Esok harinya, pagi-pagi dari rumah Eyang Santri, aku kembali pergi ke sekolah tanpa ada firasat apapun. Setelah istirahat siang, aku dipanggil untuk menghadap Kepala Sekolah. Tanpa curiga aku pun datang menghadap. Kepala Sekolah berkata bahwa beliau mengkhawatirkan keselamatanku, karena mendengar bahwa ada penculikan terhadap keluarga anggota PKI. Karena itu ia berinisiatif untuk membawaku ke kantor polisi untuk mencegah terjadinya pembunuhan terhadapku. Bapak kepala sekolah itu masih keluarga jauh bapakku, jadi aku percaya sepenuhnya pada keputusan yang diambilnya. Ia bahkan mengantarku dengan mobil dinasnya ke kantor polisi terdekat. Ternyata keputusan ini justru membawaku ke tangan musuh yang akhirnya memenjarakan jiwa dan ragaku.

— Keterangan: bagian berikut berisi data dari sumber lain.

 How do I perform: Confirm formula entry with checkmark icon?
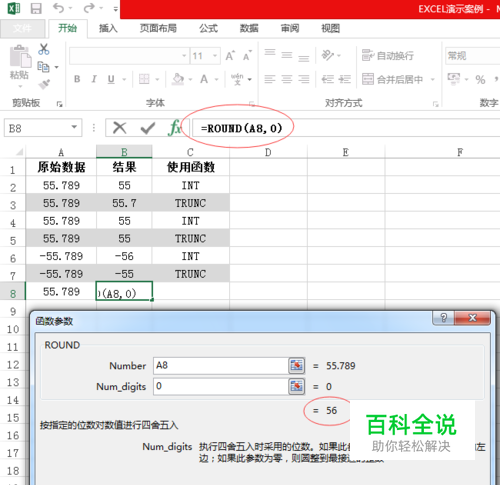click(148, 128)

Setelah diperiksa oleh pihak kepolisian, aku diantarkan ke penjara umum Demak. Di sana aku bertemu banyak tentara yang kebanyakan masih sangat muda. Ternyata aku tidak sendirian, banyak juga orang-orang yang sudah datang dari hari-hari sebelumnya. Kami semua diharuskan membuat barisan dan mengantri untuk akhirnya satu-persatu diperiksa. Opsir militer yang memeriksa kami duduk di kursi dengan sebuah meja kayu tua di depannya. Di sebelah kanan dan kirinya berdiri masing–masing dua opsir dengan senjata api di tangan. Di atas meja tua tersebut ada buku besar untuk mencatat nama kami semua. Aku diharuskan menyebutkan namaku, nama Bapak, pekerjaan Bapak, alamat tempat tinggal dan posisi Bapak di dalam partai. Setelah itu aku diberi nomor yang harus kuselipkan di bajuku setiap hari.

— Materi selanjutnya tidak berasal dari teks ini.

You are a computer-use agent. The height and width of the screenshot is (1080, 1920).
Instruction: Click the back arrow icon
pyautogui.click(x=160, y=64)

Inilah hidupku... malam sebelumnya aku selamat dari penculikan dan aksi pembunuhan terhadap orang–orang yang terkait PKI, esok harinya aku diantar ke penjara. Aku menyesal...seharusnya aku tidak pergi ke sekolah pagi itu. Andai saja ada yang memberi tahu apa yang akan terjadi, jalan hidupku mungkin akan berbeda.